The stock slumped after foreign brokerage Goldman Sachs (NYSE: GS ) initiated a ‘Sell’ call on the company, lowering the target price to Rs 654 apiece, which is a 27.6% downside compared to the current values.
Despite having retained the market share and remaining profitable during the pandemic, the renowned brokerage initiated a Sell call on the company, as it believes that the headwinds are set to only intensify going forward, cited a CNBC TV-18 reporter.

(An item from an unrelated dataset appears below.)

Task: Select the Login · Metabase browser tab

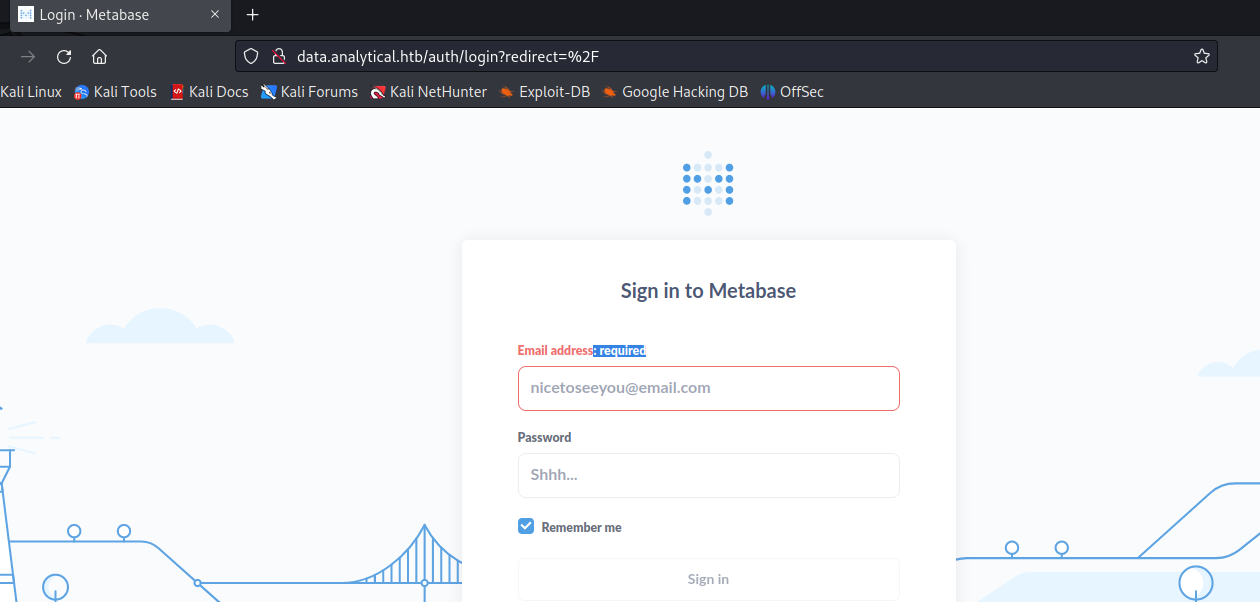Action: coord(110,15)
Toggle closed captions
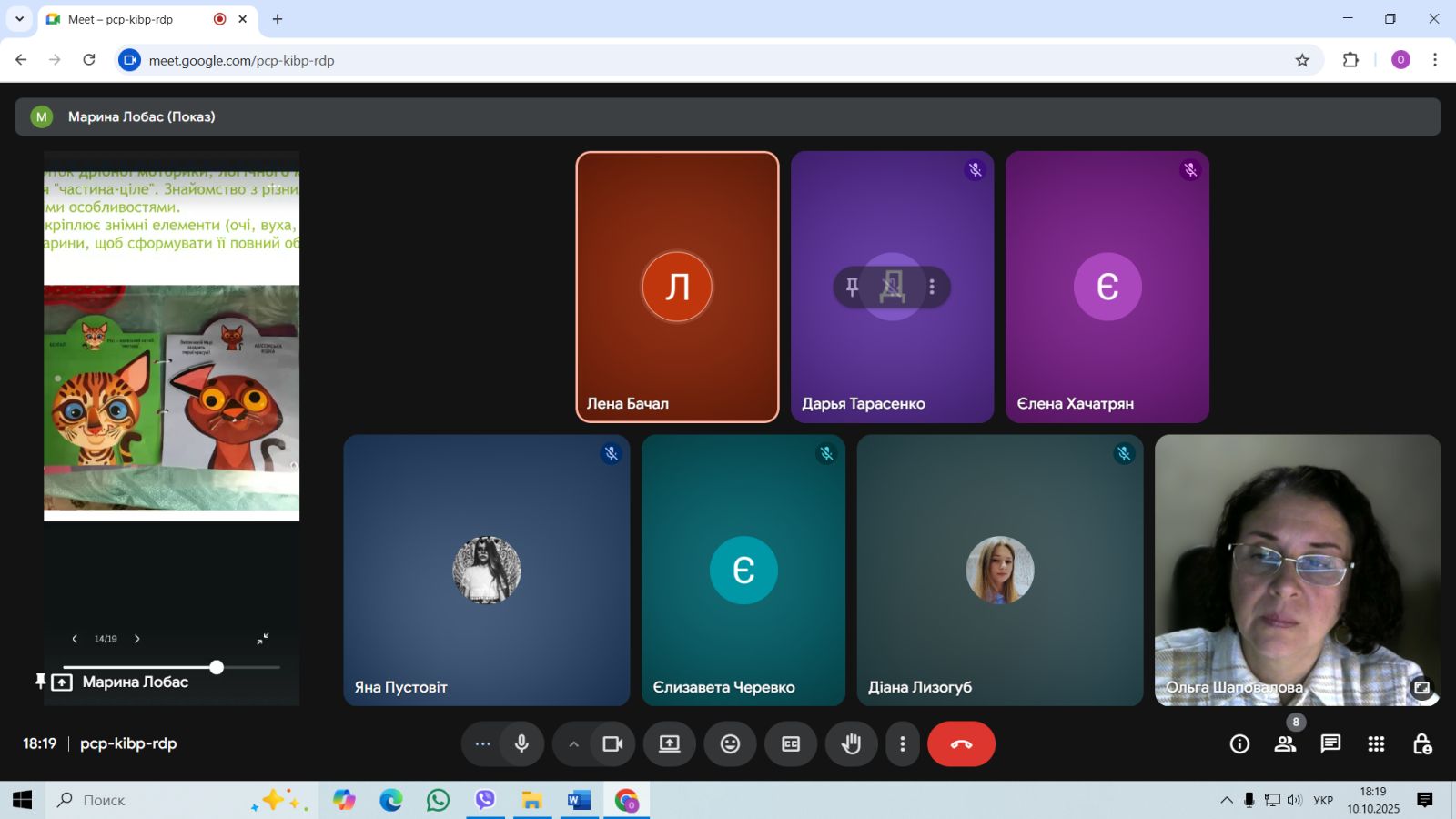The height and width of the screenshot is (819, 1456). (x=791, y=744)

The headwind parameter, added with the rich valuations the company currently rides on, makes the risk-reward highly unfavourable for SBI Cards, states the brokerage.
It estimates an earnings degrowth of 18% from FY22 to FY25, compared to a 25% growth in the past 5 years.
The reporter further cites that going forward, three specific headwinds will affect SBI Cards’ growth.
- The rising popularity of alternatives like ‘Buy Now Pay Later'.
- Regulatory changes could potentially impact the fees for the company in due course. For instance, a challenge posed at MDR/interchange rate.
- Increasing competition from cash-rich fintech companies and banks.